The Aircraft Owners and Pilots Association’s (AOPA) Air Safety Institute has released a new accident case study that focuses on handling aircraft in-flight instrument failures, pilot spatial disorientation and air traffic control communications during an emergency.
In the latest episode in the Air Safety Institute’s (ASI) accident case study series, this 13-minute video uses air traffic control tapes and radar tracks to examine events that resulted in the failure of the Piper Cherokee 160’s vacuum system and heading and attitude indicators during an instrument flight from Summerville, S.C. (KDYB) to Fayetteville, N.C. (KFAY).
The National Transportation Safety Board found that the probable cause of the Dec. 16, 2012, accident was spatial disorientation, but the ASI case study shows that many other factors and failures were also at work during that afternoon flight.
The video highlights the nature of a vacuum pump failure, and examines the confusion among the pilot and air traffic controllers during two instrument approaches in conditions that included minimal ceilings and visibility.

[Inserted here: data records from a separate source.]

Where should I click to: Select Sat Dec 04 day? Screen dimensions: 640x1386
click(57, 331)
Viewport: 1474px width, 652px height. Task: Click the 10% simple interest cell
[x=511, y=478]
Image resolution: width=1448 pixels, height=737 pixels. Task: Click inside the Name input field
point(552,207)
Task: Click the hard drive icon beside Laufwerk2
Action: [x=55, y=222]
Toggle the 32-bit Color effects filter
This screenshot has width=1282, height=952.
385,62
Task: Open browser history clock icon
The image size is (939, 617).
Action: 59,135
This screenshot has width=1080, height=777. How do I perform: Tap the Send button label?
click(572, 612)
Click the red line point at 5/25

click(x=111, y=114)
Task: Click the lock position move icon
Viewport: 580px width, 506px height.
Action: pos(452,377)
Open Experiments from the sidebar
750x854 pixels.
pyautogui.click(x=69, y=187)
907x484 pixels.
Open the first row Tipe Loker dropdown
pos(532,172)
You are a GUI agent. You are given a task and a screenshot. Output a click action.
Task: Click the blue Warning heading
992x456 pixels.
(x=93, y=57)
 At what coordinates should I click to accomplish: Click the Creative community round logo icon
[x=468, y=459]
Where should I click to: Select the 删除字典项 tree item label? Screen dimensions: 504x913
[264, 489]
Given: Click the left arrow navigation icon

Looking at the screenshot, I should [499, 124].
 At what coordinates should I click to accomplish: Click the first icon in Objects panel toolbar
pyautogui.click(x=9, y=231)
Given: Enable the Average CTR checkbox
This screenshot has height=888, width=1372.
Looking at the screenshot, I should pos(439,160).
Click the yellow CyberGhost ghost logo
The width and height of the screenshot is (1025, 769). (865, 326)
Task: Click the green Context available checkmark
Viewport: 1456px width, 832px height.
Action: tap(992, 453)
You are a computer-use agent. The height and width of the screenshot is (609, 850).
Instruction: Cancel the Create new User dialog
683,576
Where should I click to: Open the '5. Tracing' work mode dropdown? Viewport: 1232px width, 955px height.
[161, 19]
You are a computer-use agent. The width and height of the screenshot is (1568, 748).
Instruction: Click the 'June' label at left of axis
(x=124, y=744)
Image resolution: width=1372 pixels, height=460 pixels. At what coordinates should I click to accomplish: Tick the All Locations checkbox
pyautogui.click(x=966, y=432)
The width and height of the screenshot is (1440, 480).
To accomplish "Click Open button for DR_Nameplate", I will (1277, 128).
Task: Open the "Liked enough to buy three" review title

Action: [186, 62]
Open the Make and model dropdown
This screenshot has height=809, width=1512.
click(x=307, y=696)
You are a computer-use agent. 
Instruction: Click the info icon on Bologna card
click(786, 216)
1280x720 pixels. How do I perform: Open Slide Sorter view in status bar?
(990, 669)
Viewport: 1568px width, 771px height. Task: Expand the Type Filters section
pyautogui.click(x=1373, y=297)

The case study also explores how the pilot and controllers failed to recognize a possible emergency, and how the confusion over the pilot’s ability to control the plane led him to request an alternate airport with better weather — a request that was granted by the controllers, and then apparently forgotten.
Since 1950, AOPA’s Air Safety Institute has served all pilots—not just AOPA members—by providing free safety education programs, analyzing safety data and conducting safety research. ASI offers online courses, nearly 200 live seminars annually throughout the U.S., flight instructor refresher courses, webinars, accident case studies and other materials to help pilots be safer and better informed.